[start Supplied passage]

The Evangelical Christian Problem of Prayer and Agency

The Evangelical Christian Problem of Prayer and Agency December 8, 2020

Michelle Bachmann is praying for God to give Trump a second term:

For this moment in the United States, we seriously, sincerely cry out to You, confessing our personal sins. We confess the sins of our country, as proxies. We ask you, oh God, for deliverance that our country may continue to know freedom.

Lord, would you deliver these races in Georgia, o father? Would you deliver various local and state races, Father, that they aren’t stolen? Would you give us a true vote?

And, o God, I personally ask from myself, Michele Bachmann, Lord, would you allow Donald Trump to have a second term as president of the United States?

There’s something odd in all of this vis a vis human agency and the implications of an omniscient omnipotent God. If God is all knowing and all powerful, isn’t he going to make the best decision no matter what we do?

This is ultimately a much bigger tangle, and ultimately, I think it’s wrapped up in the fact that the Old Testament God and evangelicals’ Christian God are not the same entities. (Yes yes, I know evangelicals would disagree with me on this.)

[end Supplied passage]

Problems and tasks:
(1) In the post on prayer and agency, which state's races does the prayer ask God to deliver?
(2) Please render the listing lines from the one containing "Image resolution: width=720" through the one containing "click(88, 449)", inclusive, as a JSON list of strings with one string per line.

[start Input rows]

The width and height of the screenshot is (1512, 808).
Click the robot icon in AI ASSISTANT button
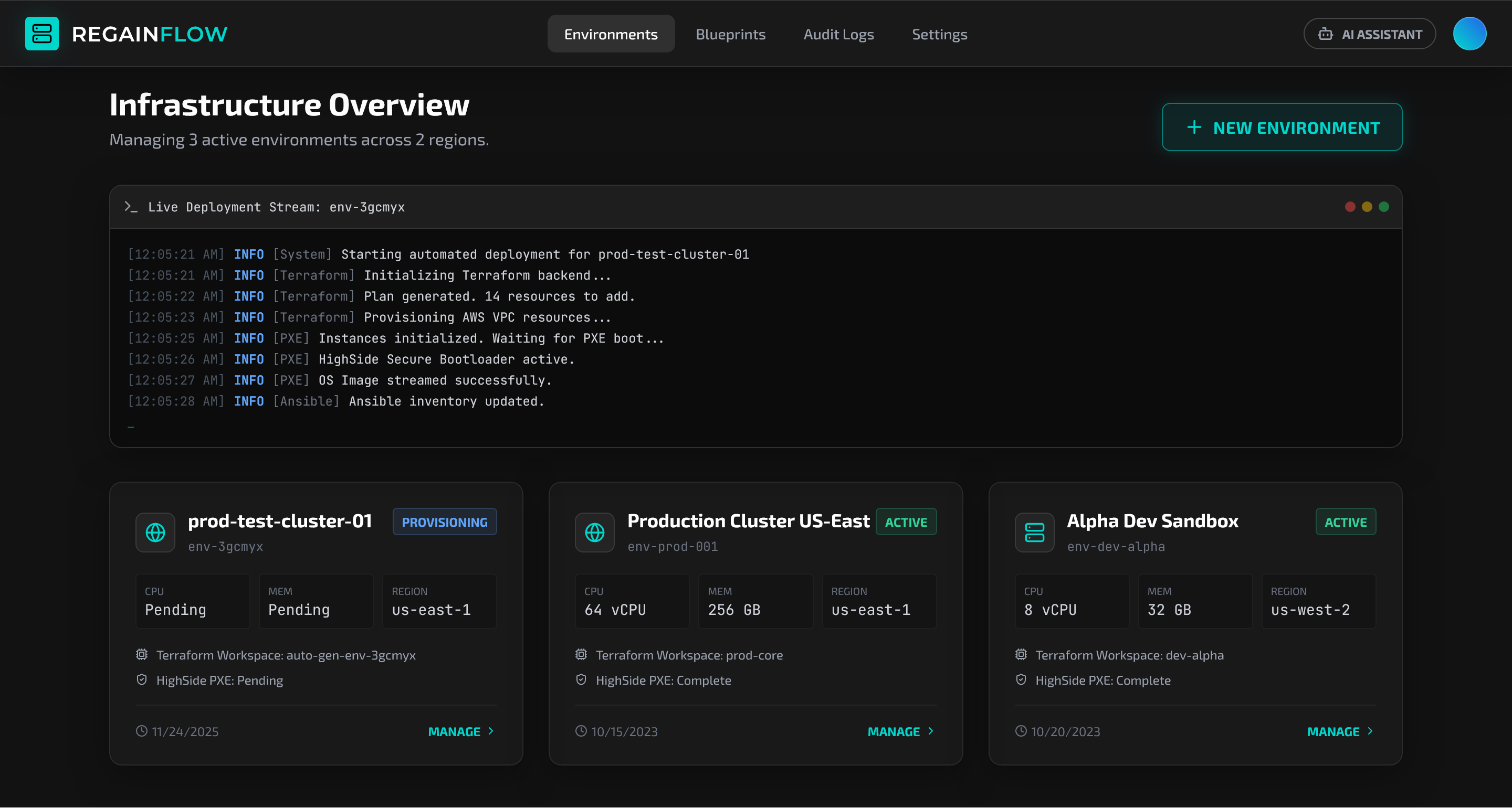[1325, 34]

[end Input rows]
[start Input rows]

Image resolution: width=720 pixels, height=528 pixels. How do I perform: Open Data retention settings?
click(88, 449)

[end Input rows]

Responses by task:
(1) Georgia.

(2)
[
  "Image resolution: width=720 pixels, height=528 pixels. How do I perform: Open Data retention settings?",
  "click(88, 449)"
]